• **Stored records**
━━━━
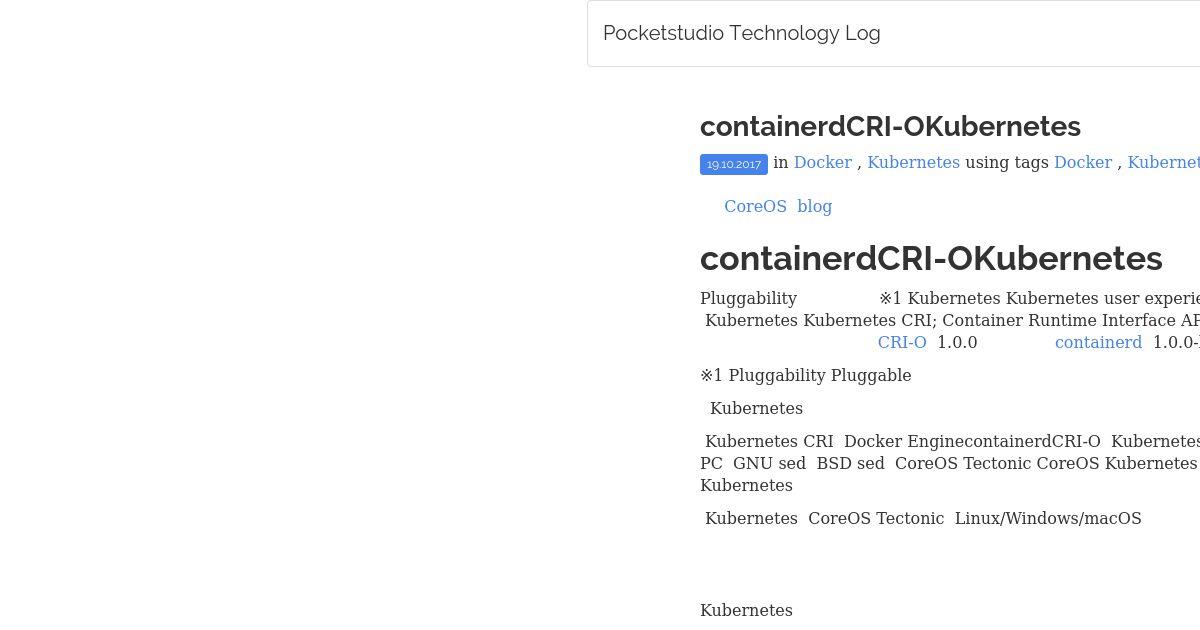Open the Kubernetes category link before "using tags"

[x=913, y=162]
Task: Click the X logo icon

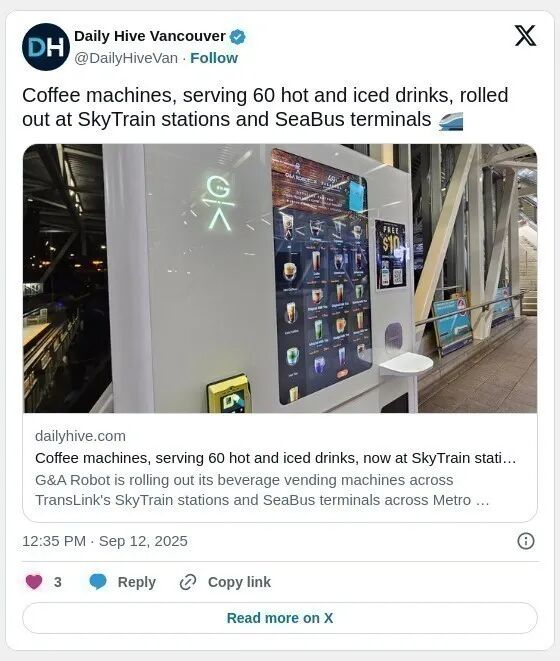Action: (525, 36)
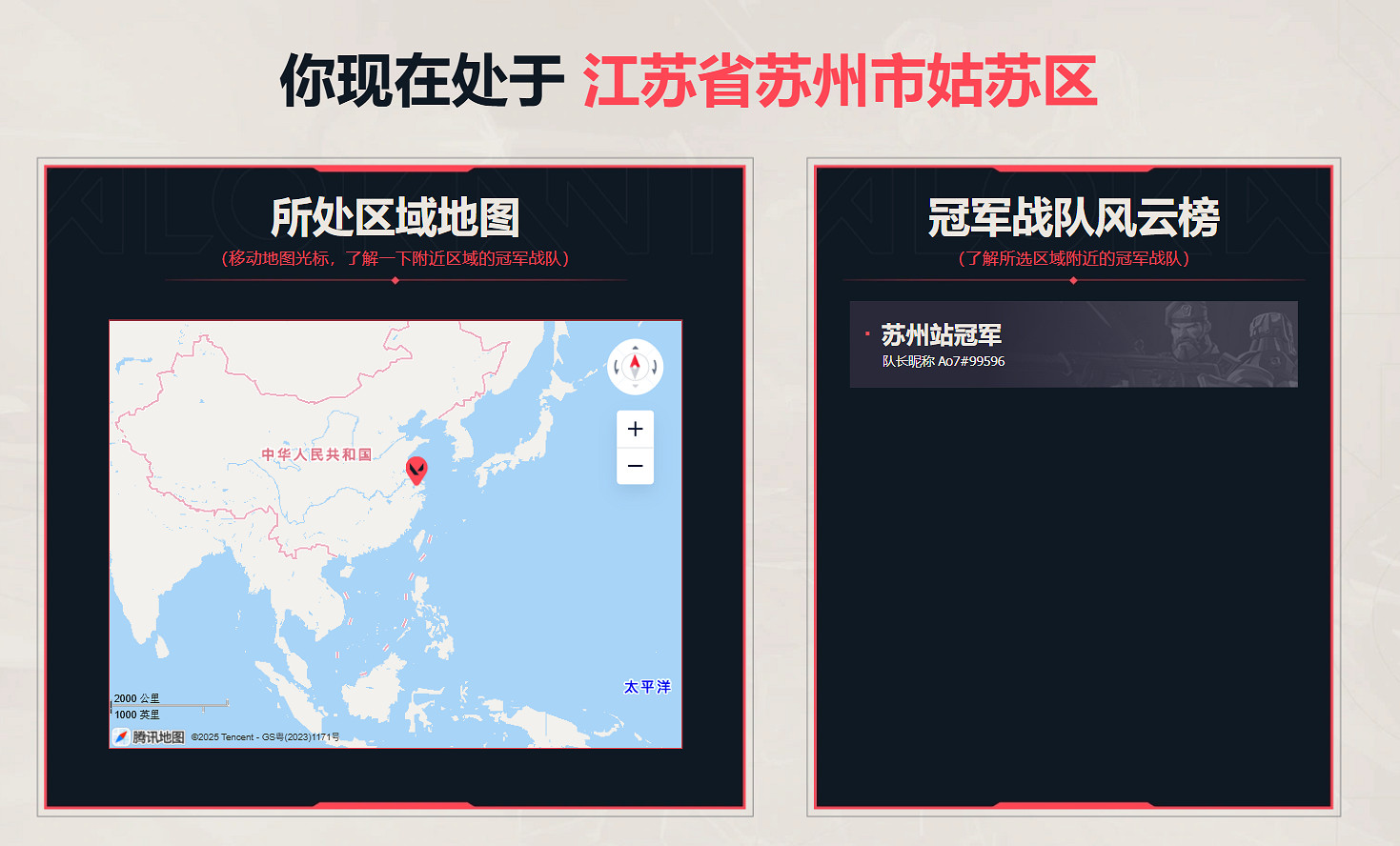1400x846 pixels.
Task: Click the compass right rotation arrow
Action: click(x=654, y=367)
━━━━
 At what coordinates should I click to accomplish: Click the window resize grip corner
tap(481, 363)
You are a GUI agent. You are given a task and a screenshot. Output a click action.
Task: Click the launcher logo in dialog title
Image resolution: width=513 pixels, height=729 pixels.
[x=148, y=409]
━━━━
• **Problem description**
Both end lines included, restate word for word the lines above from the line with "At what coordinates" to the line with "Task: Click the launcher logo in dialog title", and nothing else.

• **Solved problem**
 At what coordinates should I click to accomplish: Click the window resize grip corner
tap(481, 363)
You are a GUI agent. You are given a task and a screenshot. Output a click action.
Task: Click the launcher logo in dialog title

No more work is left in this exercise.